Wow!! Tonight really emphasized why I need to take some time and just straighten out my wiring situation in my computer room. I have had so much other real life drama I cannot even discuss I have taken a patch and get to it later mentality since the other issues are far more serious but I need to get this straight soon! I have also been on vacation so I relaxed and indulged in some other hobbies as well such as sight seeing and Scuba diving.
Okay what happened? Here’s the long and long of the story!
I have been testing out my new web server installing the base OS packages and performing updates. Until now I have been letting this new system I built running Fedora 6 run into whatever issues it can before I started installing and configuring my web applications.
Well last night before going to bed I decided to start with my web applications and installed Movabletype 3.33 on this FC6 system. I got everything up and configured up until I needed to configure my first blog and went to bed.
Today I explored the Sixapart Movabletype forums, manuals notes to see if I wanted to go to dynamic pages or PHP since a few of my other applications are PHP and I decide to stick with static pages for a few reasons.
I then started the process after watching some basketball and football games to start configuring my first blog and importing the data from my existing blogs over but first I wanted to test some functions. I ran into the typical permissions issues on plugins and directories. I then tried testing Stylecatcher and after running into more permission issues determined it couldn’t get out of my router on port 80.
I decided to fix this by opening up port 80 briefly on my router that is on the same network as my current web server briefly knowing the potential issues with two systems pointing to port 80 on the same router. Well Stylecatcher worked nicely and of course my current web server stated toggling with my web server I’m testing and this made my Web pages act little nuts for about 5 minutes until I discontinued pointing to the new web server with the router.

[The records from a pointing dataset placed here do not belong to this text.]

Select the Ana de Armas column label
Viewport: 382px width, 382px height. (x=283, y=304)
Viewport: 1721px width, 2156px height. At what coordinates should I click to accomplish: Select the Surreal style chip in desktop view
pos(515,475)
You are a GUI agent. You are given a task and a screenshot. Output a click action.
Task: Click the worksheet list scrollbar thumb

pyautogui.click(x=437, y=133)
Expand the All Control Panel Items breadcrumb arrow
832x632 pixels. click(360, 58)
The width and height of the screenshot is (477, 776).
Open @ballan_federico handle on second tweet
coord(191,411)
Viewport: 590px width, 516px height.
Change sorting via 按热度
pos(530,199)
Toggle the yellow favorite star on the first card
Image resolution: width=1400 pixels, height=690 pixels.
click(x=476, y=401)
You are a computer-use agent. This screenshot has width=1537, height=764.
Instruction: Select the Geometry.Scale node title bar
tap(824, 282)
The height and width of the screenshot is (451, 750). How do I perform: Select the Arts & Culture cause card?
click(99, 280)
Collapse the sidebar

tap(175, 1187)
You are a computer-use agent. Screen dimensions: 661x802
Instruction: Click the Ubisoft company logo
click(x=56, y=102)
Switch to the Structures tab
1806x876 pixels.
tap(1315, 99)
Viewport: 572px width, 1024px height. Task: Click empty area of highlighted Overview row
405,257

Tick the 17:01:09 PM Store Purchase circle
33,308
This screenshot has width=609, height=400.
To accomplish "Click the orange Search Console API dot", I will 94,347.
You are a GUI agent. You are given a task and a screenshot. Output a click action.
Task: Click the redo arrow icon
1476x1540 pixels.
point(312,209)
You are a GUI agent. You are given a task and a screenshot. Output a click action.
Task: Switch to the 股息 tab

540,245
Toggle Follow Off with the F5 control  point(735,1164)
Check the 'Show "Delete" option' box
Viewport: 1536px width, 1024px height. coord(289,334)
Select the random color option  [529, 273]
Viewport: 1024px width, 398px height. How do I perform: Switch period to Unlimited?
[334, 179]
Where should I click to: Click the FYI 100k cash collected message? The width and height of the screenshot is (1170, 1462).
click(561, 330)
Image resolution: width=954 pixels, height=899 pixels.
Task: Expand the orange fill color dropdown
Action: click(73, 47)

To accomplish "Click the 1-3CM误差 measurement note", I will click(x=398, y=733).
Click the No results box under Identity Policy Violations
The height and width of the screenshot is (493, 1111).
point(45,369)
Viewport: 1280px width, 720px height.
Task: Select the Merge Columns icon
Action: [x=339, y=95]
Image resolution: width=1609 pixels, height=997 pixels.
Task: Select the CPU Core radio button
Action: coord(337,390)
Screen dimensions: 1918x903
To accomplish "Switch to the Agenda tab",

I guess I could have made Apache look for this system on another port other than 80 but I had a better idea that I wanted to do for other reasons. My other idea was to put another NIC in this system so it would connect to both my networks for data transfer and redundancy reasons. This way it would point to my other static ip.address and I could test at will and have minimal changes to make it my main web server when switching back to my other network.
I put in the additional NIC which wasn’t an issue. I took the system out of the rack put the card in plugged everything back in plus I also plugged in the new NIC to my other network and this is where the weirdness started!
I had it pick up an ip.address via DHCP just to prove it was working and connecting to the correct network. This seemed to work ok but I should have noticed the ip.address it picked up. I then set the ip.adress statically and then rebooted and walked away for a minute.
When I came back after the reboot I checked in /etc/sysconfig/devices/ and there was a device called “ifcfg-eth0.bak. I looked in “system-config-network” and it was listed there as well as “eth0.bak” along with “eth0” & “peth0”. “peth0” turned out to have the settings of my original NIC along with “eth0.bak” with “eth0” having the DHCP settings of the new NIC.
Well I tried to change “eth0” back to the original settings and that didn’t work. Then a new interface named “peth0.bak” appeared. I cannot remember all of the various different combinations of generated NIC names that I tried and were automatically generated but there were quite a few!
I then decide to look at my other multi-homed Linux system that is running Fedora5 and search in Google and other search engines for what some of the variables were in the/etc/sysconfig/devices/ files. I found I had to switch “PEERDNS=yes” to “PEERDNS=no” and fix my “resolv.conf” to the proper DNS nameservers for my ISP.
I switched the new NIC back to DHCP after all of this to prove it was connecting to the correct network. I checked the systems and they resolved the other systems in my network off both interfaces properly. I then checked the DHCP ip.adress assigned to my new NIC and it had a WAN ip.adress!!
The only way this could happen is if it was connecting straight to my WAN which I found out it did! I have my WAN come into a switch and then I have two routers connected to that switch and give both routers my static WAN ip.addresses and then each router has its own set of LAN addresses.
What happened during one of my testing periods when I was switching my LANs’ over to Gigabit was somehow both routers went to a Gigabit switch on the respective networks shared with multi-homed systems. All my systems have static ip.addresses so this issue never showed before!
I had to go through my spaghetti of LAN cables and make sure that from my ISP’s modem it comes to my 10/100mb switch, to my 4 port routers and then they uplink to the 1gb hubs and then to the correct systems!
This just shows what could happen when you test and don’t put things back. This has had to been like this for a few months. Now my network speed should be better for the WAN & LAN. Plus it heightens the awareness that I need to put into action my game plan with my patch panels and wire harnesses that I have already purchased to get things in order!